**Set exercise**: Update these records by replacing every "GUI agent" with "screen assistant", and leave everything else as it is.

---------------

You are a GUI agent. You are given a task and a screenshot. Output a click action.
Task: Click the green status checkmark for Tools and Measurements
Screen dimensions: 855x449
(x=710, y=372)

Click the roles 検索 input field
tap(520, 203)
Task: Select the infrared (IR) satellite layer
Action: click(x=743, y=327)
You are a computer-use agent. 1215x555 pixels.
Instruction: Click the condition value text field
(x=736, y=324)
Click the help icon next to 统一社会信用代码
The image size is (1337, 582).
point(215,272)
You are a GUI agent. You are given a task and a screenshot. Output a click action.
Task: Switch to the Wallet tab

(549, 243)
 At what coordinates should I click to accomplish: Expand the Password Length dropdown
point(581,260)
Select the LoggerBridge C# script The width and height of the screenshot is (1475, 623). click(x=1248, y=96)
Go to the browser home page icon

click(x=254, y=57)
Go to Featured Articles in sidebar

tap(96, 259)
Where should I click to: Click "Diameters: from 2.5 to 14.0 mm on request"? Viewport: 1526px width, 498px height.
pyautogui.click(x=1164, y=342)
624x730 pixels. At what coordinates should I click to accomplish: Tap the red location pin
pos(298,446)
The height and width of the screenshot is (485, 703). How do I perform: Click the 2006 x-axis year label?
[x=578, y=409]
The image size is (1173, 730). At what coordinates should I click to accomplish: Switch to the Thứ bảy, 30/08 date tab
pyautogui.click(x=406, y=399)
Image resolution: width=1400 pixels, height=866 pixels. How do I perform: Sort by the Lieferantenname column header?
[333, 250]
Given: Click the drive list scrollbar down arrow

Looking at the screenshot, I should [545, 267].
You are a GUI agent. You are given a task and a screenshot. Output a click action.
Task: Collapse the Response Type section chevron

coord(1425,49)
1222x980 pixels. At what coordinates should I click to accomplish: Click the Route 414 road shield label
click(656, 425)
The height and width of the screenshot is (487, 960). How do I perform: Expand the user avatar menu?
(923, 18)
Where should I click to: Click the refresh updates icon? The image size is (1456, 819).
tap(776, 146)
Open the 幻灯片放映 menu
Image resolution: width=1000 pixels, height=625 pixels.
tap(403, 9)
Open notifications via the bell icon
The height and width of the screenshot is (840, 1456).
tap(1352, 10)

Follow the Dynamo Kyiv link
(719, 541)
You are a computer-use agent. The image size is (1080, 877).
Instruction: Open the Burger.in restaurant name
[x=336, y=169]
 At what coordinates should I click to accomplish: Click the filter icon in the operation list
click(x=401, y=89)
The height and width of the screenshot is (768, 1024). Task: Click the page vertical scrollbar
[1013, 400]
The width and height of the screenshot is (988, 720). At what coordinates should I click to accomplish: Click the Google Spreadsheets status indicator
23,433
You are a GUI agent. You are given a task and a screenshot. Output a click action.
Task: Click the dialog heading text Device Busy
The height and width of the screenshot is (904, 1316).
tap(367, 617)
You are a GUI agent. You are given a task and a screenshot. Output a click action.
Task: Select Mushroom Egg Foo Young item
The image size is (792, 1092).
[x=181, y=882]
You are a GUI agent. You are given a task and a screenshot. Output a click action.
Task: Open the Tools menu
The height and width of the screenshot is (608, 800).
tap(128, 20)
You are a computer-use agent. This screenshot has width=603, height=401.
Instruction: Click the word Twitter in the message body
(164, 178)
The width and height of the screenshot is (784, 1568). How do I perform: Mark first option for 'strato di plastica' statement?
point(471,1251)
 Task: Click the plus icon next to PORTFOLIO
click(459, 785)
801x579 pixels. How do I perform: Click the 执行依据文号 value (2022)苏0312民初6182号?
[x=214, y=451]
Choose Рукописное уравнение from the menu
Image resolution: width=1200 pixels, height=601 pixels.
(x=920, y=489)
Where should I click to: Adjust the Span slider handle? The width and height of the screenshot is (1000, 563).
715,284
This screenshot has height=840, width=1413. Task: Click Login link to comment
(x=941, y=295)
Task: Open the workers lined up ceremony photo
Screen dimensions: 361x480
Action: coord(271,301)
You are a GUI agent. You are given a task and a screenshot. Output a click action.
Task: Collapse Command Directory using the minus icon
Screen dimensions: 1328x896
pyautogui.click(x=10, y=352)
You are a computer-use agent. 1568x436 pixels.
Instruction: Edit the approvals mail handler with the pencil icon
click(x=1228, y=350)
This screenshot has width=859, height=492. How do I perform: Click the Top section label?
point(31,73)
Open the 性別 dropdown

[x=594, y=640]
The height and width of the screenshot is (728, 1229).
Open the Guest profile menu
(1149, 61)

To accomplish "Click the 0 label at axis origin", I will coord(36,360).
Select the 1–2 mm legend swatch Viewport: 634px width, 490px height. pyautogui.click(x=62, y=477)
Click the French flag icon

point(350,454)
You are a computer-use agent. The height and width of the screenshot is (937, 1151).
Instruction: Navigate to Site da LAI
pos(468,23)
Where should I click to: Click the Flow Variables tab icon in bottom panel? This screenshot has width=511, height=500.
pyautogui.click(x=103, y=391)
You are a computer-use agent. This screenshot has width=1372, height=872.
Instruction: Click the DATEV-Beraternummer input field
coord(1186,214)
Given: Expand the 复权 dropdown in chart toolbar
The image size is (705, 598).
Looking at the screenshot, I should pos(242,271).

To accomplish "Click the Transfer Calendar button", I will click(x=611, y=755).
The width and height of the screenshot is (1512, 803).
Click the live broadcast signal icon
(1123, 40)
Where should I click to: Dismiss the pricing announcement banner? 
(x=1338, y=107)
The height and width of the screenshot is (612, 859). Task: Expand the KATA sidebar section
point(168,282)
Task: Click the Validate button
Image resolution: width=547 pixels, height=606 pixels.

---------------

**Output for this task**:
You are a screen assistant. You are given a task and a screenshot. Output a click action.
Task: Click the green status checkmark for Tools and Measurements
Screen dimensions: 855x449
(x=710, y=372)

Click the roles 検索 input field
tap(520, 203)
Task: Select the infrared (IR) satellite layer
Action: click(x=743, y=327)
You are a computer-use agent. 1215x555 pixels.
Instruction: Click the condition value text field
(x=736, y=324)
Click the help icon next to 统一社会信用代码
The image size is (1337, 582).
point(215,272)
You are a screen assistant. You are given a task and a screenshot. Output a click action.
Task: Switch to the Wallet tab

(549, 243)
 At what coordinates should I click to accomplish: Expand the Password Length dropdown
point(581,260)
Select the LoggerBridge C# script The width and height of the screenshot is (1475, 623). click(x=1248, y=96)
Go to the browser home page icon

click(x=254, y=57)
Go to Featured Articles in sidebar

tap(96, 259)
Where should I click to: Click "Diameters: from 2.5 to 14.0 mm on request"? Viewport: 1526px width, 498px height.
pyautogui.click(x=1164, y=342)
624x730 pixels. At what coordinates should I click to accomplish: Tap the red location pin
pos(298,446)
The height and width of the screenshot is (485, 703). How do I perform: Click the 2006 x-axis year label?
[x=578, y=409]
The image size is (1173, 730). At what coordinates should I click to accomplish: Switch to the Thứ bảy, 30/08 date tab
pyautogui.click(x=406, y=399)
Image resolution: width=1400 pixels, height=866 pixels. How do I perform: Sort by the Lieferantenname column header?
[333, 250]
Given: Click the drive list scrollbar down arrow

Looking at the screenshot, I should [545, 267].
You are a screen assistant. You are given a task and a screenshot. Output a click action.
Task: Collapse the Response Type section chevron

coord(1425,49)
1222x980 pixels. At what coordinates should I click to accomplish: Click the Route 414 road shield label
click(656, 425)
The height and width of the screenshot is (487, 960). How do I perform: Expand the user avatar menu?
(923, 18)
Where should I click to: Click the refresh updates icon? The image size is (1456, 819).
tap(776, 146)
Open the 幻灯片放映 menu
Image resolution: width=1000 pixels, height=625 pixels.
tap(403, 9)
Open notifications via the bell icon
The height and width of the screenshot is (840, 1456).
tap(1352, 10)

Follow the Dynamo Kyiv link
(719, 541)
You are a computer-use agent. The image size is (1080, 877).
Instruction: Open the Burger.in restaurant name
[x=336, y=169]
 At what coordinates should I click to accomplish: Click the filter icon in the operation list
click(x=401, y=89)
The height and width of the screenshot is (768, 1024). Task: Click the page vertical scrollbar
[1013, 400]
The width and height of the screenshot is (988, 720). At what coordinates should I click to accomplish: Click the Google Spreadsheets status indicator
23,433
You are a screen assistant. You are given a task and a screenshot. Output a click action.
Task: Click the dialog heading text Device Busy
The height and width of the screenshot is (904, 1316).
tap(367, 617)
You are a screen assistant. You are given a task and a screenshot. Output a click action.
Task: Select Mushroom Egg Foo Young item
The image size is (792, 1092).
[x=181, y=882]
You are a screen assistant. You are given a task and a screenshot. Output a click action.
Task: Open the Tools menu
The height and width of the screenshot is (608, 800).
tap(128, 20)
You are a computer-use agent. This screenshot has width=603, height=401.
Instruction: Click the word Twitter in the message body
(164, 178)
The width and height of the screenshot is (784, 1568). How do I perform: Mark first option for 'strato di plastica' statement?
point(471,1251)
 Task: Click the plus icon next to PORTFOLIO
click(459, 785)
801x579 pixels. How do I perform: Click the 执行依据文号 value (2022)苏0312民初6182号?
[x=214, y=451]
Choose Рукописное уравнение from the menu
Image resolution: width=1200 pixels, height=601 pixels.
(x=920, y=489)
Where should I click to: Adjust the Span slider handle? The width and height of the screenshot is (1000, 563).
715,284
This screenshot has height=840, width=1413. Task: Click Login link to comment
(x=941, y=295)
Task: Open the workers lined up ceremony photo
Screen dimensions: 361x480
Action: coord(271,301)
You are a screen assistant. You are given a task and a screenshot. Output a click action.
Task: Collapse Command Directory using the minus icon
Screen dimensions: 1328x896
pyautogui.click(x=10, y=352)
You are a computer-use agent. 1568x436 pixels.
Instruction: Edit the approvals mail handler with the pencil icon
click(x=1228, y=350)
This screenshot has width=859, height=492. How do I perform: Click the Top section label?
point(31,73)
Open the 性別 dropdown

[x=594, y=640]
The height and width of the screenshot is (728, 1229).
Open the Guest profile menu
(1149, 61)

To accomplish "Click the 0 label at axis origin", I will coord(36,360).
Select the 1–2 mm legend swatch Viewport: 634px width, 490px height. pyautogui.click(x=62, y=477)
Click the French flag icon

point(350,454)
You are a computer-use agent. The height and width of the screenshot is (937, 1151).
Instruction: Navigate to Site da LAI
pos(468,23)
Where should I click to: Click the Flow Variables tab icon in bottom panel? This screenshot has width=511, height=500.
pyautogui.click(x=103, y=391)
You are a computer-use agent. This screenshot has width=1372, height=872.
Instruction: Click the DATEV-Beraternummer input field
coord(1186,214)
Given: Expand the 复权 dropdown in chart toolbar
The image size is (705, 598).
Looking at the screenshot, I should pos(242,271).

To accomplish "Click the Transfer Calendar button", I will click(x=611, y=755).
The width and height of the screenshot is (1512, 803).
Click the live broadcast signal icon
(1123, 40)
Where should I click to: Dismiss the pricing announcement banner? 
(x=1338, y=107)
The height and width of the screenshot is (612, 859). Task: Expand the KATA sidebar section
point(168,282)
Task: Click the Validate button
Image resolution: width=547 pixels, height=606 pixels.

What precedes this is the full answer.